В очерке Бориса Пастернака «Люди и положения» описание этого события дано в ином ключе. Как в «Детстве Люверс» прежде всего выявляется столкновение мрака и света: в лесу, пишет Пастернак, «чередовались… свет и тень и перелетали с ветки на ветку и пели птицы» (III: 302). И сразу же подчеркнут творческий дух композитора – для Пастернака это стихийная сила, и падший ангел игрив и проказлив, но тут же возникает тема произвольного разрушения – «трагическая сила сочиняемого», соответствующая образу времени:
Боже, что это была за музыка! Симфония беспрерывно рушилась и обваливалась, как город под артиллерийским огнем, и вся строилась и росла из обломков и разрушений. Ее всю переполняло содержание, до безумия разработанное и новое, как нов был жизнью и свежестью дышавший лес, одетый в то утро, не правда ли, весенней листвой 1903-го, а не 1803 года. […] [Т]рагическая сила сочиняемого торжественно показывала язык всему одряхлело признанному и величественно тупому и была смела до сумасшествия, до мальчишества, шаловливо стихийная и свободная, как падший ангел (III: 302–303).
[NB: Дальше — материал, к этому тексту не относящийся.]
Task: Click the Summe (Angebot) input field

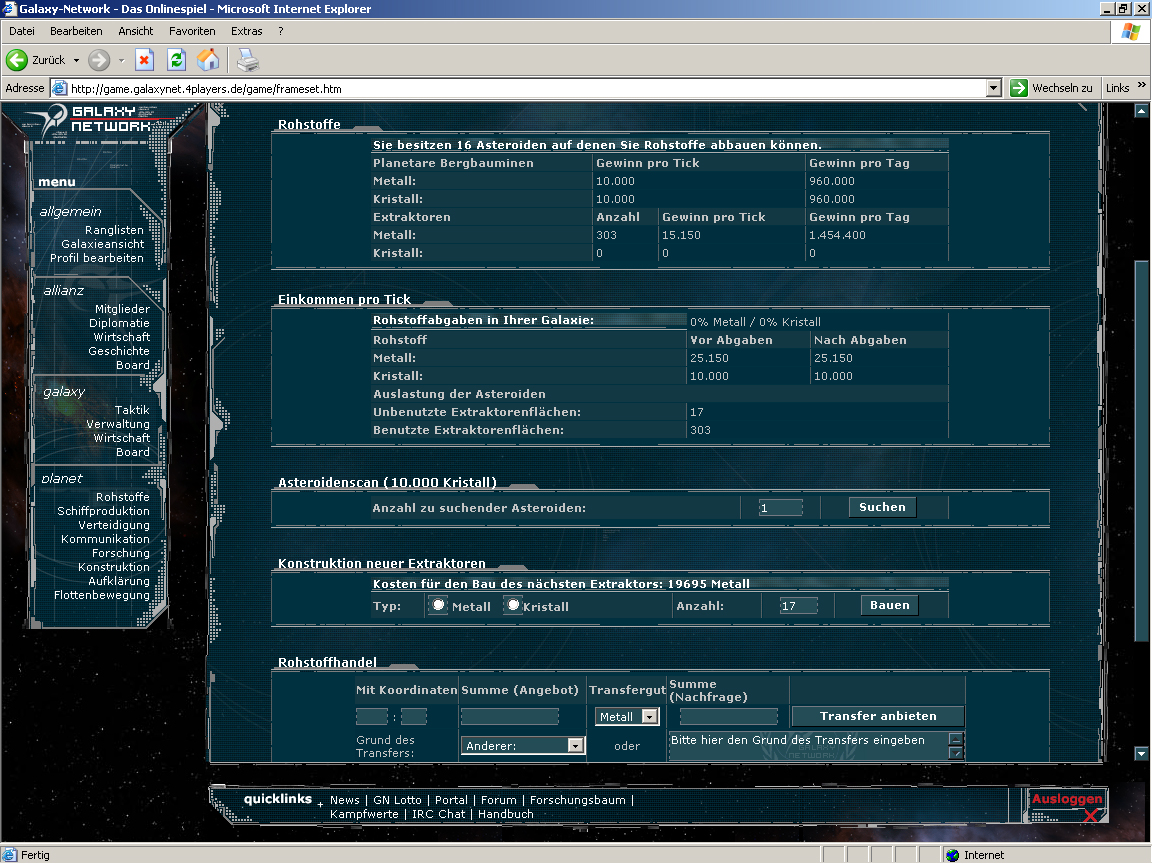Action: [509, 717]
Весенний антураж в воспоминаниях братьев контрастирует с осенне-зимним пейзажем в «Заказе драмы» и «Постороннем», но портрет Скрябина в «Охранной грамоте» подчеркивает образную связь композитора с метелью. И даже восхищение Скрябиным, переполнявшее молодого Пастернака, воплощается в этих воспоминаниях 1930 года в образе маленького демона, который соскакивает с газетной афиши и прыгает вместе с хлопьями снега на спину мальчика, причем чувство его обожания не только «безответное», но и «опустошающее»:
Итак, на дворе зима, улица на треть подрублена сумерками и весь день на побегушках. За ней, отставая в вихре снежинок, гонятся вихрем фонари. Обожанье это бьет меня жесточе и неприкрашеннее лихорадки. Дорогой из гимназии имя Скрябина, все в снегу, соскакивает с афиши мне на закорки. […] [Э]то именно то безответное, неразделенное чувство, которого я и жажду. Только оно, и чем оно горячее, тем больше ограждает меня от опустошений, производимых его непередаваемой музыкой (III: 150).
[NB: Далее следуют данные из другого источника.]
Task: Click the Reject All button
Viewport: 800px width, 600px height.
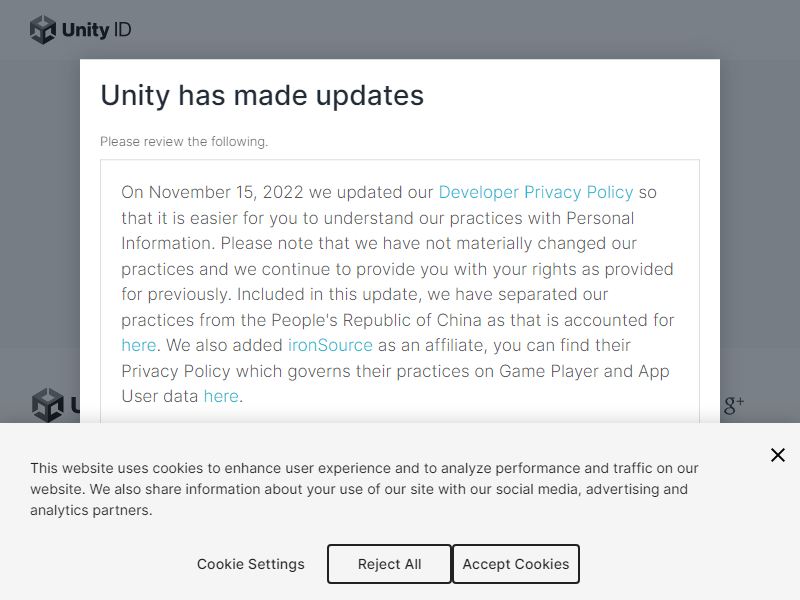Action: tap(389, 564)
В очерке «Люди и положения» оценка Пастернаком скрябинского «стремления к сверхчеловеческому началу» куда более сдержанна. Но уже в «Детстве Люверс», равно как и в обоих мемуарах, его медитативные рассуждения о вторгающихся «духах» творчества и о духовных реалиях, которые они открывают, носит, несмотря на «обожание», амбивалентный характер: Пастернак подчеркивает несчастья, связанные с приходом и влиянием этих сверхчеловеческих фигур. В очерке «Люди и положения» Пастернак довольно осторожно развивает эту мысль, отстаивая при этом важность «элемента бесконечности»:
Семена его воззрений, по-детски превратно понятых, упали на благодарную почву.
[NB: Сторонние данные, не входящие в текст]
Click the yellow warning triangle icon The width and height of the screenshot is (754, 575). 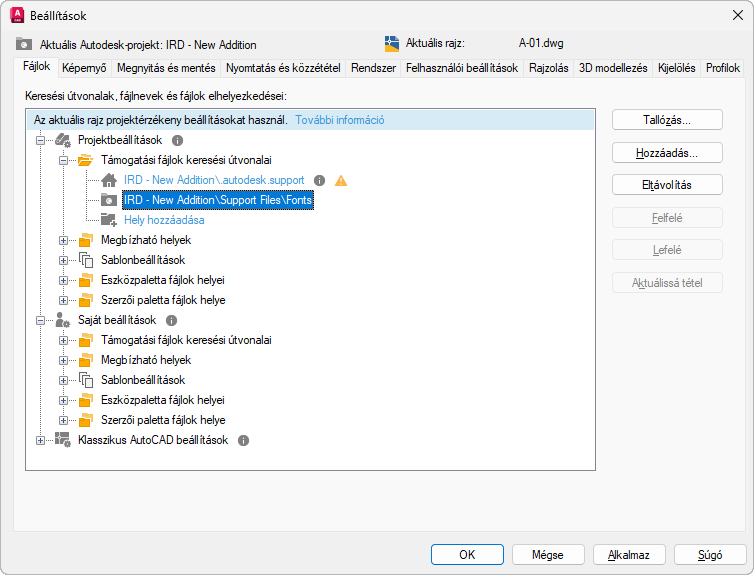[341, 181]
[…] Чуть ли не с родионовской ночи я верил в существование высшего героического мира, которому надо служить восхищенно, хотя он приносит страдания.
[…] Действительно, не только надо быть сверхмузыкой, чтобы что-то значить, но и все на свете должно превосходить себя, чтобы быть собою. Человек, деятельность человека должны заключать элемент бесконечности, придающий явлению определенность, характер (III: 305–306).
Так «пришлец туманный и немой» (Лермонтов 2: 361) из поэмы «Демон» оказался сродни сверхчеловеческим провидениям Скрябина, соединившись в «туманном и общем» появлении «постороннего»[349] в жизни юной героини повести. Более того, столь уникальное сочетание автобиографических и интертекстуальных перекличек помогает определить подход Пастернака к созданию характеров своих героев. В личности таких персонажей присутствуют отголоски духовных влияний, и подобное очертание личности – это не столько характер, сколько синтез или своего рода хранитель множества гостей из далеких и как будто бы разновременных миров, и их появление в повествовании обещает радикальные перемены.
7.7. Предчувствие перемен
Вернувшись от Дефендовых, Женя замечает, что дом Люверсов уже не способен охранить его мирных обитателей. Темнота улиц заглядывает в окна, становится зловещей; «погромыхивание валька по белью» напоминает грохот нападения[350] или даже взрывы, а лес, почти как мрачный каторжник в цепях, медленно приближается к уютному миру детства:
Гардины опускались до полу и до полу свешивалась зимняя звездная ночь за окном, и низко, по пояс в сугробах, волоча сверкающие цепи ветвей по глубокому снегу, брели дремучие деревья на ясный огонек в окне. И где-то за стеной, туго стянутый простынями, взад-вперед ходил твердый грохот раскатки (III: 84).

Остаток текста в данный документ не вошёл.